Setidaknya ada sekitar 450 orang yang ikut serta dalam aksi menolak kembalinya militer untuk menduduki jabatan sipil. Seperti biasa, Aksi Kamisan yang sudah dimulai sejak 18 Januari 2007 itu juga diikuti para korban maupun keluarga korban pelanggaran HAM di Indonesia. Dengan berpakaian dan berpayung hitam, Aksi Kamisan itu pun berlangsung damai.

Para aktivis memprotes wacana restrukturisasi dan reorganisasi TNI dengan rencana penempatan anggota militer aktif di jabatan Sipil. Wacana militer menempati jabatan sipil tersebut berawal ketika Panglima TNI Marsekal Hadi Tjahjanto berencana membuat kebijakan agar perwira tinggi (pati) dan perwira menengah (pamen) TNI masuk ke kementerian/lembaga di Indonesia.

Hadi mengusulkan revisi Pasal 47 Undang-Undang Nomor 34 Tahun 2004 tentang TNI. Revisi ini nantinya akan memungkinkan TNI bisa menduduki kursi birokrat sesuai dengan jumlah pati dan pamen yang non-job.

Baca Juga: Melihat Kembali Dwifungsi ABRI di Era Orde Baru

Wacana tersebut dianggap sebagai solusi atas banyaknya pati dan pamen yang belum mendapat jabatan alias non-job di struktur TNI. Namun, massa menilai wacana tersebut sejatinya justru bertentangan dengan reformasi TNI itu sendiri. Selain itu, keterlibatan TNI dalam jabatan sipil ditakutkan kembali memunculkan aroma Dwifungsi ABRI yang sempat muncul di era Orde Baru.

Tak Ingin Kembali ke Masa Kelam Orde Baru

Direktur The Indonesian Human Rights Monitor (Imparsial) Al Araf mengatakan bahwa keterlibatan militer di politik juga berpotensi memunculkan pelanggaran HAM. Maka dari itu, para aktivis dan masyarakat tak ingin kembali ke masa kelam ketika militer terlibat di politik pada masa Orde Baru.

“Kekerasan-kekerasan yang melanggar HAM dihasilkan akibat dari penguatan politik militer pada era baru sehingga penguatan politik era baru basis dasarnya itu adalah dwifungsi itu sendiri,” kata Direktur Imparsial Al Araf, Kamis, 28 Februari 2019.
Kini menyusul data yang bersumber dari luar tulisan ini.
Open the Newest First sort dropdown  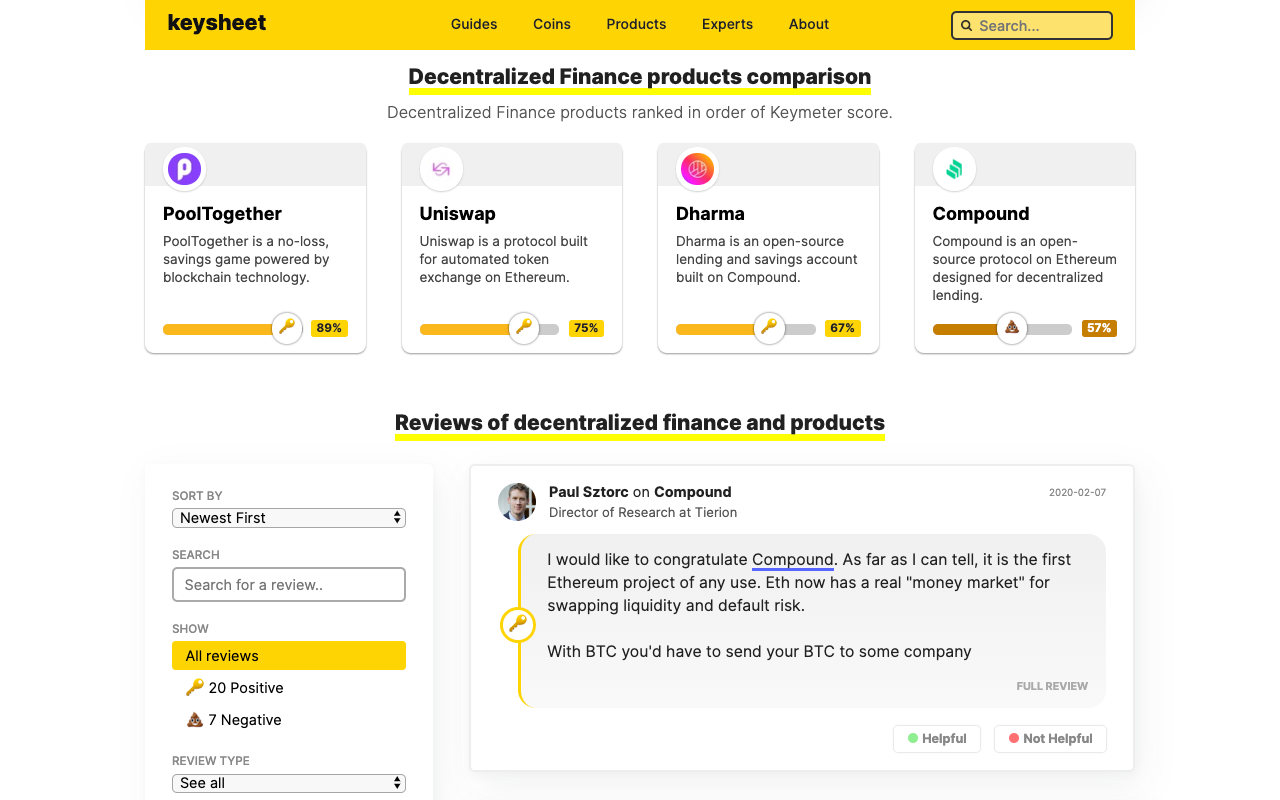coord(289,518)
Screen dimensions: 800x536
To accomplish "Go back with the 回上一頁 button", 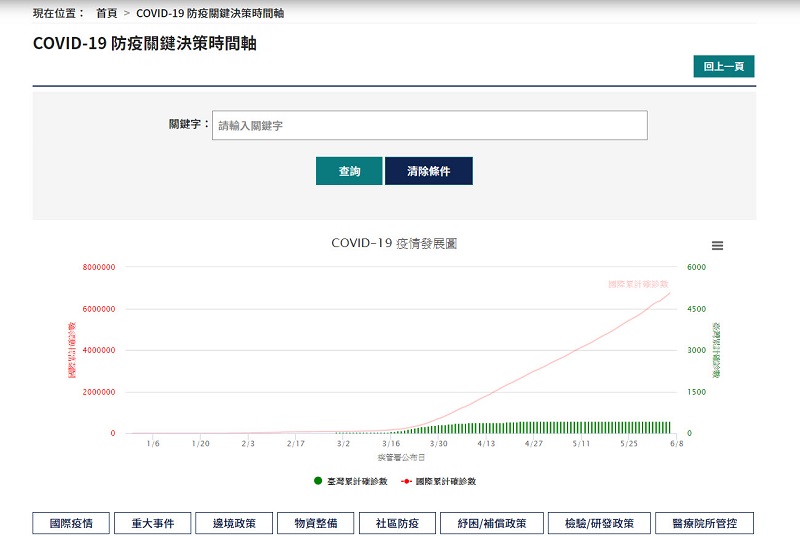I will 723,67.
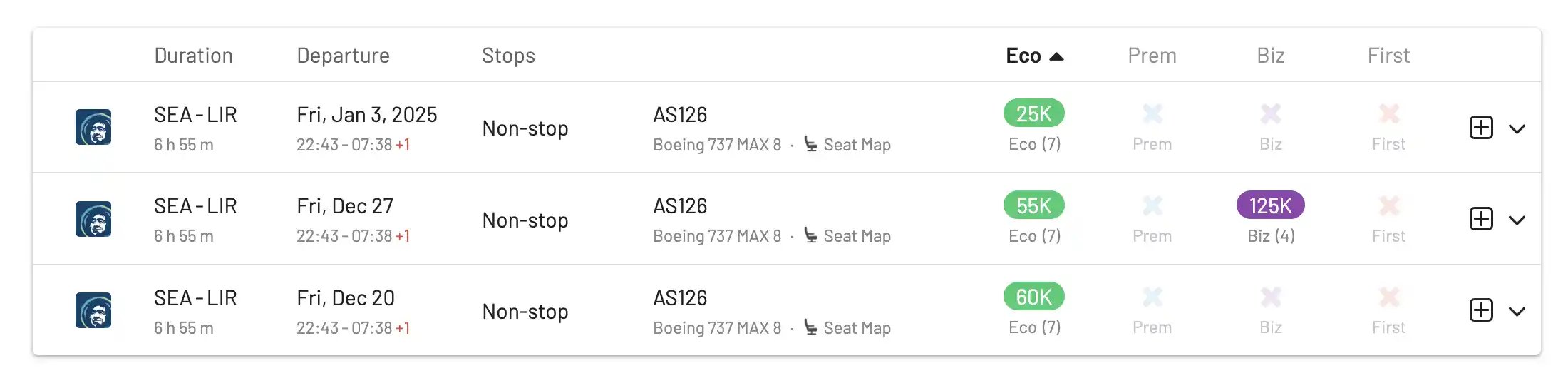Image resolution: width=1568 pixels, height=388 pixels.
Task: Select the 125K Biz fare badge
Action: 1270,205
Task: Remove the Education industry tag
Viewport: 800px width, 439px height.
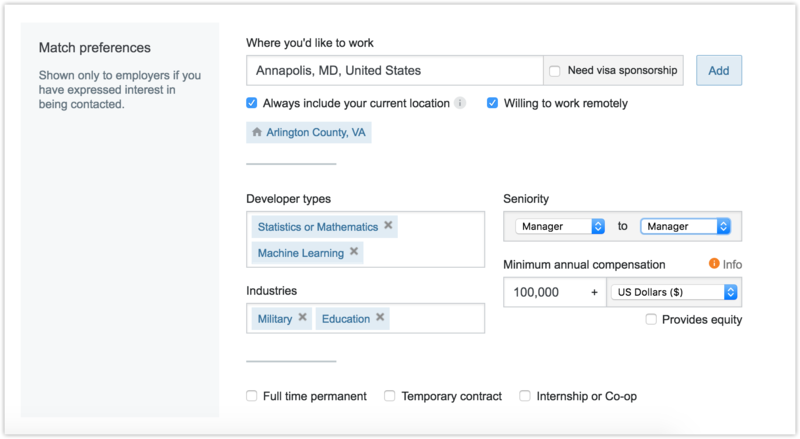Action: coord(380,317)
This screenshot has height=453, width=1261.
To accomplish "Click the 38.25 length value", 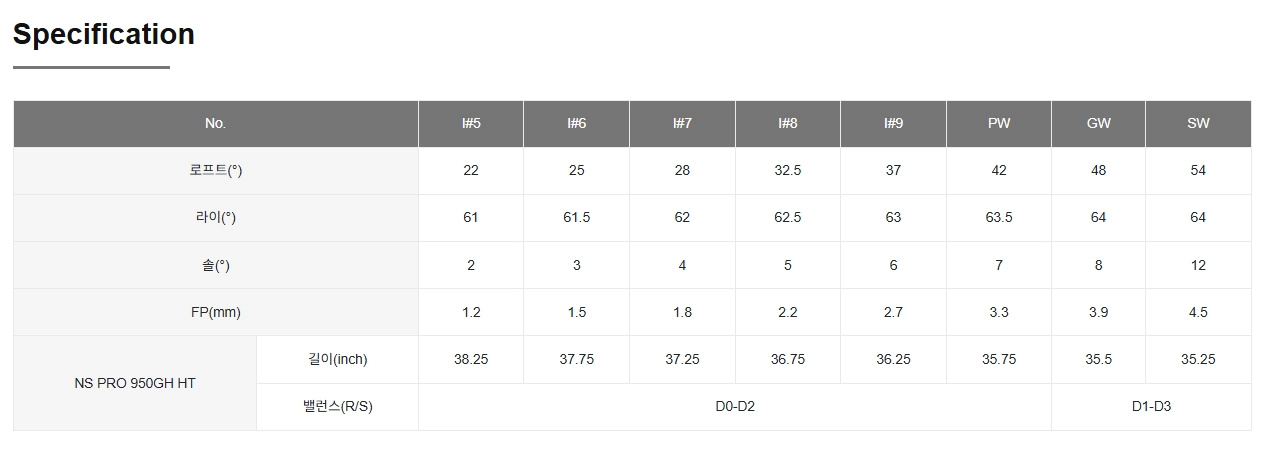I will coord(471,359).
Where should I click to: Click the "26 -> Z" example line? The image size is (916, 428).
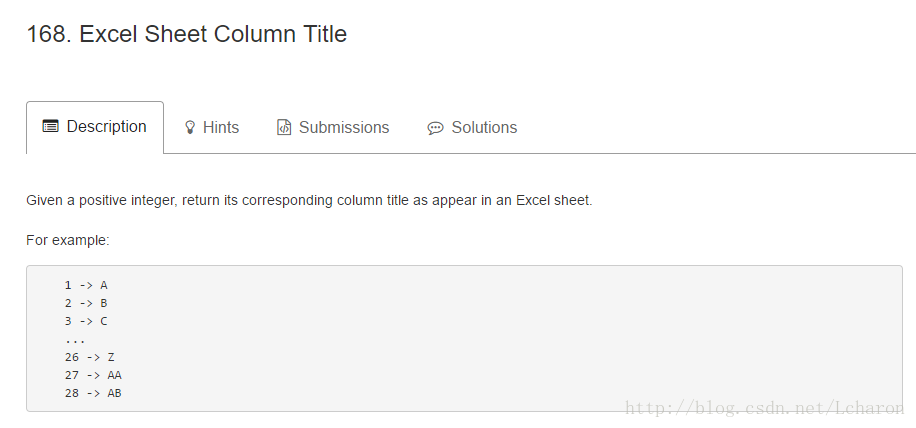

Dalam usaha untuk menolak kembalinya Dwifungsi ABRI, Al Araf beserta para aktivis lainnya juga sudah mengirimkan surat ke Presiden RI Joko Widodo. Tak hanya itu saja, usaha lainnya adalah berusaha untuk duduk bersama anggota DPR RI terutama Komisi I untuk membahas permasalahan tersebut.

“Hari ini kan kamisan kita selalu kirim surat ke presiden atas nama Suciwati dan Sumarsih, kedua kita mencoba melakukan peluang lobi kepada komisi I DPR dan juga membuka ruang kepada pemerintah serta akan melakukan langkah-langkah lain untuk menyampaikan aspirasi,” ucap Al Araf.

Dwifungsi ABRI di Era Orde Baru

Gagasan utama Dwifungsi ABRI sendiri adalah keikutsertaan angkatan perang dalam politik. Dalam hal ini, pencetus gagasan itu sendiri adalah Jenderal (Purn.) Abdul Haris Nasution yang kala itu menjabat sebagai Kepala Staf Angkatan Darat. Jenderal Nasution memunculkan konsep ‘jalan tengah’ yang jadi cikal bakal Dwifungsi ABRI.

Konsep ‘jalan tengah’ pun terus dimatangkan Nasution terutama dalam Seminar Angkatan Darat II di Bandung pada 25-31 Agustus 1966. Setelah itu disepakati dan ditetapkan bahwa AD diperbolehkan menjalankan perannya di luar militer seperti berpartisipasi dalam setiap usaha dan kegiatan masyarakat di bidang ideologi, politik, ekonomi, sosial, dan budaya.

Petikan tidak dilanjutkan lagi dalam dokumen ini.